C’è chi lo definisce “teatro civile”. Chi, come Ascanio Celestini, sostiene che l’esistenza di un “teatro civile” presupponga quella di un “teatro incivile, selvaggio e mascalzone”, dunque meglio quest’ultimo. Sta di fatto che lo spettacolo “Agostino, tutti contro tutti”, scritto da Massimiliano Bruno e recitato magistralmente da Rolando Ravello, andato in scena dall’8 al 10 febbraio alla sala Laudamo di Messina, è un tipo di teatro che fa riflettere.
La storia che Ravello interpreta, vestendo i panni di Agostino e dei personaggi del mondo che lo circonda in una Roma vessata dall’emergenza abitativa, racconta di come non ci sia giustizia per gli onesti. Di come ad essere sempre rispettosi degli altri e della legge, si finisca con il passare per sciocchi e con il prendere calci nel sedere.
Mentre i personaggi si susseguono sul palco nel semplice trasformismo dell’attore – una volta indossa un grembiule per catapultare il pubblico nell’aula di scuola dove il figlio di Agostino legge al maestro la sua storia e subisce gli insulti del compagno Carmignani; un’altra volta un cappello da carabiniere per portare tutti in caserma, dove Agostino denuncia di aver trovato casa occupata al rientro dalla prima comunione del figlio – si ride e ci si incupisce davanti al dramma di una famiglia che si ritrova di punto in bianco senza casa, senza la possibilità di riaverla perché il losco figuro cui pagavano l’affitto in realtà non è proprietario dell’appartamento. Insomma, senza speranza.
Si ride per la comicità del fatto, per la bravura nel rendere i personaggi paradossali ma verosimili. Ci si immedesima nei monologhi di Agostino, che insieme al tema che il figlio legge in classe è il filo conduttore del racconto, intervallato da piccoli sketch che rappresentano le scene più tragicomiche. Nella guerra fra poveri, nella lotta per avere un tetto sopra alla propria testa e quattro mura dove far crescere i figli, però, non sono tutti uguali.

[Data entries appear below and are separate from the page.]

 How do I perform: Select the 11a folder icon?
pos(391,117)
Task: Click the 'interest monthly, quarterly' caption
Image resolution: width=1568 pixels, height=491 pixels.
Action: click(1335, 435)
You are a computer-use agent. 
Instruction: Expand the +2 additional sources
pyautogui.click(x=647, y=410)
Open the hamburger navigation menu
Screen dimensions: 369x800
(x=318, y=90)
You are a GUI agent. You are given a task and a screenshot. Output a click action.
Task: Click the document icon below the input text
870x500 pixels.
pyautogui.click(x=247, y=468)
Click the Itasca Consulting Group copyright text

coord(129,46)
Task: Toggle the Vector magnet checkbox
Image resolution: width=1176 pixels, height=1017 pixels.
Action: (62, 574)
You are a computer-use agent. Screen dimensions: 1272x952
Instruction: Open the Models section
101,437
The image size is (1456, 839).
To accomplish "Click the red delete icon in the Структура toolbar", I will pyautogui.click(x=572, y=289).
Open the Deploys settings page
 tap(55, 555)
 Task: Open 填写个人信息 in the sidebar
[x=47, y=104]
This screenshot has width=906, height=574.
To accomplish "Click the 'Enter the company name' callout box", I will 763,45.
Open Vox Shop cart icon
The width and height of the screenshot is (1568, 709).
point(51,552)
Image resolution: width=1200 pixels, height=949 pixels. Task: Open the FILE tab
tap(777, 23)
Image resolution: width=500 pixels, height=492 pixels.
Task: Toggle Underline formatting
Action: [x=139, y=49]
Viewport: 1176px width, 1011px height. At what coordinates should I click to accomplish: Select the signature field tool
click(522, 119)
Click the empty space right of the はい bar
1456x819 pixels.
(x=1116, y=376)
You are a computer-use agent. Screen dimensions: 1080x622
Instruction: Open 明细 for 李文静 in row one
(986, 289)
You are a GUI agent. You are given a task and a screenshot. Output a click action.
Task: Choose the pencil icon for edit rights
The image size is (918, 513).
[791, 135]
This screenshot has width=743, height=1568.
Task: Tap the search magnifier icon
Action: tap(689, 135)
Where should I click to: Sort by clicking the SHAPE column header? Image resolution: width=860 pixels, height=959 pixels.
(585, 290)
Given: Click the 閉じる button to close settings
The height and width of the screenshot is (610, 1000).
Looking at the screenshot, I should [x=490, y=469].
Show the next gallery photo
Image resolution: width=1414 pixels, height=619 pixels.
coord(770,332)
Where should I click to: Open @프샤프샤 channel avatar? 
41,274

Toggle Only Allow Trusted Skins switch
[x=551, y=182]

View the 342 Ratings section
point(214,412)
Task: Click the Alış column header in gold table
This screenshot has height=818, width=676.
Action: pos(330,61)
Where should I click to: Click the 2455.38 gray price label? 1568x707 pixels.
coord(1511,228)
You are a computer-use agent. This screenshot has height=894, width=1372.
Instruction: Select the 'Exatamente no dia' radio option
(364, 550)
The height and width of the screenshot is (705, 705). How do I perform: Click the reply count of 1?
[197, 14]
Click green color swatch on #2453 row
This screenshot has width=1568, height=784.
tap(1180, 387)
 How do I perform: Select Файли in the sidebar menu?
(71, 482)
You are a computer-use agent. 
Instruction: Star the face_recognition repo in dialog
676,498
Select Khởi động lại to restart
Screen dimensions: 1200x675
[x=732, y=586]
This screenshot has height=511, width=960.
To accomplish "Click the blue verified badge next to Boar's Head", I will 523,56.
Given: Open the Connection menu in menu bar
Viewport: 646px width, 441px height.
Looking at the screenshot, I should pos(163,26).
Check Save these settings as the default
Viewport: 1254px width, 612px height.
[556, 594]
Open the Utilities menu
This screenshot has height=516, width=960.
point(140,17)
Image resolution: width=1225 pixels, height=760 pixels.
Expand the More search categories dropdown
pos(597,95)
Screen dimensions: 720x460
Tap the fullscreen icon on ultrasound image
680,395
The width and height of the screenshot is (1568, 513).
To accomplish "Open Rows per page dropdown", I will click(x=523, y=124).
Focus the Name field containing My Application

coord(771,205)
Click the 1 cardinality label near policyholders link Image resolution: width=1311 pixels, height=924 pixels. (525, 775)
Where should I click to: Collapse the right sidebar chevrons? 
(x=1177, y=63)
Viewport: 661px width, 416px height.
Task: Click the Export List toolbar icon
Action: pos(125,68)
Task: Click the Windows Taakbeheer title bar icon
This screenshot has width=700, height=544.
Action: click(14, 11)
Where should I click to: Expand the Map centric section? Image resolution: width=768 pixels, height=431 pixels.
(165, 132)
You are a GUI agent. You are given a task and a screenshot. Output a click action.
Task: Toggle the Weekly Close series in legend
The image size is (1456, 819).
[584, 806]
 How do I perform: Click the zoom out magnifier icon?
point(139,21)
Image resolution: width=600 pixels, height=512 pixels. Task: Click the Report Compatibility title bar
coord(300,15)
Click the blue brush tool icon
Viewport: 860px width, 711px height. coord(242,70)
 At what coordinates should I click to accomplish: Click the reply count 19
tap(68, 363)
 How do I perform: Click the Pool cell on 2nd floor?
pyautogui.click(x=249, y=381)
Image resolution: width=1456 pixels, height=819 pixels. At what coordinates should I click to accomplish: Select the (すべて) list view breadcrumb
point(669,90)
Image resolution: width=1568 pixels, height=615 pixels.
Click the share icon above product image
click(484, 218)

Durante lo spettacolo il pubblico è indirizzato a prendere le parti di Agostino, padre di famiglia onesto, che non vuole ricorrere a metodi illegali per riprendersi la casa – l’uomo che credeva essere il padrone dell’alloggio gli fa la proposta di mandare due sgherri a cacciare via la famiglia che ha occupato l’appartamento, ma lui rifiuta – e che vuole solo vedersi riconosciuti i suoi diritti. Intanto gli altri poveri, quelli che hanno rubato la casa di Agostino, lo deridono quando occupa il pianerottolo, stufo di dividere 30 metri quadri con la famiglia del cognato. Alla fine avrà la sua rivincita, ma il retrogusto che l’opera lascia è amaro: non basta essere nel giusto per vedersi riconosciuti i propri diritti.